**Documento de origem**
Mas, então, onde radica a distinção entre o uso que das mesmas palavras se faz, em contexto cristão ou no âmbito de uma sociedade secularizada?
Arrisco uma resposta.
É a amplitude do conceito que as palavras ocultam que gera o desencontro.
A modernidade, definida como espírito que começa a construir-se, a partir do século XVI, e que muitos caracterizam como sendo uma era da afirmação da autonomia, segmentou os conceitos. Entendo, por «segmentar», a ideia de que se fragmenta um conceito amplo e se toma apenas um segmento desses muitos fragmentos, resultando daí, afinal, um novo conceito, reduzido a uma parte de si.
Aplicando aos conceitos em análise, perceberemos melhor o alcance desta observação.
O Cristianismo é rico nas referências à felicidade, à liberdade, ao amor. Quem são os verdadeiros cristãos senão os bem-aventurados (os felizes), os que já não estão presos a nada nem por nada, os que amam porque já nada os detém em si mesmos?

**Tarefas escritas**
1) Devolva, sem qualquer alteração, o trecho do texto sobre o Cristianismo e a modernidade que começa nas palavras "É a amplitude" e vai até às palavras "alcance desta observação.", inclusive.
2) No texto sobre o Cristianismo e a modernidade, a partir de que século a modernidade começa a construir-se?
3) Escreva a continuação do texto sobre o Cristianismo e a modernidade, começando logo após a última frase apresentada.

**Informação apresentada**
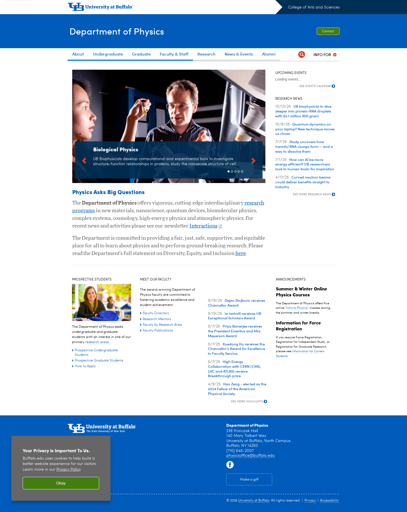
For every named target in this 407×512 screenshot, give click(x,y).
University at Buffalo (253, 500)
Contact (328, 31)
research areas (97, 342)
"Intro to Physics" (297, 308)
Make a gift (249, 479)
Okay (61, 483)
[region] (60, 468)
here (240, 253)
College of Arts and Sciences (314, 7)
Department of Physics (120, 31)
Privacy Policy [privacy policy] (68, 470)
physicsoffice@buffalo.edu (250, 456)
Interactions (205, 226)
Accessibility (329, 500)
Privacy (310, 500)
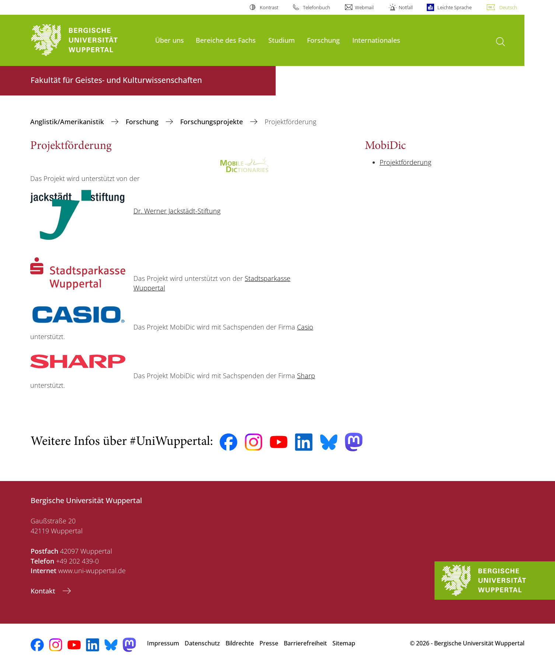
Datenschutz (202, 643)
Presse (268, 643)
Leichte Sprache (454, 7)
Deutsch (508, 7)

**Respostas por tarefa**
1)
É a amplitude do conceito que as palavras ocultam que gera o desencontro.
A modernidade, definida como espírito que começa a construir-se, a partir do século XVI, e que muitos caracterizam como sendo uma era da afirmação da autonomia, segmentou os conceitos. Entendo, por «segmentar», a ideia de que se fragmenta um conceito amplo e se toma apenas um segmento desses muitos fragmentos, resultando daí, afinal, um novo conceito, reduzido a uma parte de si.
Aplicando aos conceitos em análise, perceberemos melhor o alcance desta observação.

2) A partir do século XVI.

3)
Mas, para os ouvidos modernos, tais palavras soam a estranhas, pois, falar de felicidade, de liberdade, de amor, em pouco parece coincidir com estes conceitos. Na realidade, tal deve-se a que os novos conceitos de felicidade, liberdade e amor tomaram uma parte do conceito original, mas não retiveram o que eles tinham de mais sublime.
Assim, da felicidade ficou o sentimento de tensão que gera um qualquer prazer, que, por ser efémero, se desgasta com avidez e some o homem num corrupio de vertigens incessantes. Já não é feliz, neste novo conceito, o homem que procura engrandecer-se, combater os seus mais efémeros desejos em nome de um futuro maior. O futuro ainda não alcançado foi substituído pela convicção de que será um futuro nunca concretizado, redundando no medo de que fosse uma miragem jamais realizada. Tal medo aprisionou o homem na fugaz tentação de sentir-se feliz. Mas, ser feliz não é só sentir-se feliz. É ser… na felicidade.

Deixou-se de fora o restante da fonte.